Considera el autor del Hilo, Noah Haber- economista de la Salud, investigador en el Carolina Population Center de la Universidad de North Carolina en Chapel Hill y autor del Blog MetaCausal– que el sistema actual de publicaciones científicas mediante revisión por pares (“peer review”) está lejos de conseguir distinguir y seleccionar las investigaciones de buena calidad, lo que podríamos relacionar con la actual crisis de la replicabilidad en Psicología, entre otras. Termina el Hilo haciendo referencia a un personaje de un videojuego (Portal 2) llamado Cave Johnson, autor de una frase que ha hecho fortuna, en traducción libre:

Cave Johnson.
Cave Johnson.

“Cuando la vida te dé limones no hagas limonada. ¡Devuélvele a la vida sus limones! ¡Cabréate!
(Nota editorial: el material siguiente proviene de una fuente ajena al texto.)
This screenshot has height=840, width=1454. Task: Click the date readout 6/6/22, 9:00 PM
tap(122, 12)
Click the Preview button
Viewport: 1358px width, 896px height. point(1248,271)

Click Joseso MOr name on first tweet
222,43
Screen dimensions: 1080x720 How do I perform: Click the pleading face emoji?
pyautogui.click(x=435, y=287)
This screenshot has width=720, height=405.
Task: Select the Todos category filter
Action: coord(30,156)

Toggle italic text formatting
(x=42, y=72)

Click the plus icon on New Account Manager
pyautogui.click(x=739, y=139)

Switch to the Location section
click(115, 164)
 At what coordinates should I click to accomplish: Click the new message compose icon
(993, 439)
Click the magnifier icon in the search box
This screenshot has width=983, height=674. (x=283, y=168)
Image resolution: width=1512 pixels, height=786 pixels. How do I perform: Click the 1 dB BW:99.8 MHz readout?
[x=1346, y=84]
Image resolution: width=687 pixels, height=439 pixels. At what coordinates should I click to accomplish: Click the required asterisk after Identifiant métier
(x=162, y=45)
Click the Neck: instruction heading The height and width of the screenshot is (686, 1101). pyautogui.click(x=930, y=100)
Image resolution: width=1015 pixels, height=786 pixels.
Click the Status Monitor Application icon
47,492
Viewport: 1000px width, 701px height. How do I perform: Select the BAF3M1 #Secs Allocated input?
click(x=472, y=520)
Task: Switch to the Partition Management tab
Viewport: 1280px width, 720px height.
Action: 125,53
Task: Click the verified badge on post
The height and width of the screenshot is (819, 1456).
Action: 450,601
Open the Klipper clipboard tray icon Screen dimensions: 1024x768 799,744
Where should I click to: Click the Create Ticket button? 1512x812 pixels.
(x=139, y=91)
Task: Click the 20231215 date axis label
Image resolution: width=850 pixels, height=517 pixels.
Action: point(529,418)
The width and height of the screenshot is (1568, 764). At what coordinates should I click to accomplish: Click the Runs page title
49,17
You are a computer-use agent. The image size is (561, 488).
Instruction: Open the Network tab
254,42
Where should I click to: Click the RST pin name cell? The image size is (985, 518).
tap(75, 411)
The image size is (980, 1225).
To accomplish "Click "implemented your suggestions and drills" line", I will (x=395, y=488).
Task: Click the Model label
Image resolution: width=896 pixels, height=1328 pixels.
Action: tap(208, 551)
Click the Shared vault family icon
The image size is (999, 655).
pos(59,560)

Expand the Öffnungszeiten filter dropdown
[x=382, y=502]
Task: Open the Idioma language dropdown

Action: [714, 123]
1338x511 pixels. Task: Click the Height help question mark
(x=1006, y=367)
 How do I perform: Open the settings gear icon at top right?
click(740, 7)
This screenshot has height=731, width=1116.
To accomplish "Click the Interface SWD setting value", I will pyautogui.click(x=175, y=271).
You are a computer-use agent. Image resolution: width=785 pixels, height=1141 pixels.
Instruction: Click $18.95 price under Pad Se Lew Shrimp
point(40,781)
No quiero tus malditos limones, ¿qué demonios se supone que debo hacer con ellos? ¡Exige ver al Responsable de la vida! ¡Haz que la vida lamente el día que pensó que podría darle limones a Cave Johnson! ¿Sabes quién soy yo? ¡Soy el hombre que va a quemar tu casa! ¡Con los limones! ¡Voy a hacer que mis ingenieros inventen un combustible a base de limones para quemar tu casa!” (En Youtube, en inglés y español, AQUÍ)

En resumen…

…es importante saber que existen los mercados de “limones”, aquellos en los que – por diversas razones- sus incentivos seleccionan lo peor de ellos y los llevan a una situación de colapso que sólo se puede revertir con tiempo, esfuerzo y buenas prácticas que eviten el engaño en la calidad del producto o servicio en la base del problema. Al mal tiempo, …transparencia y calidad.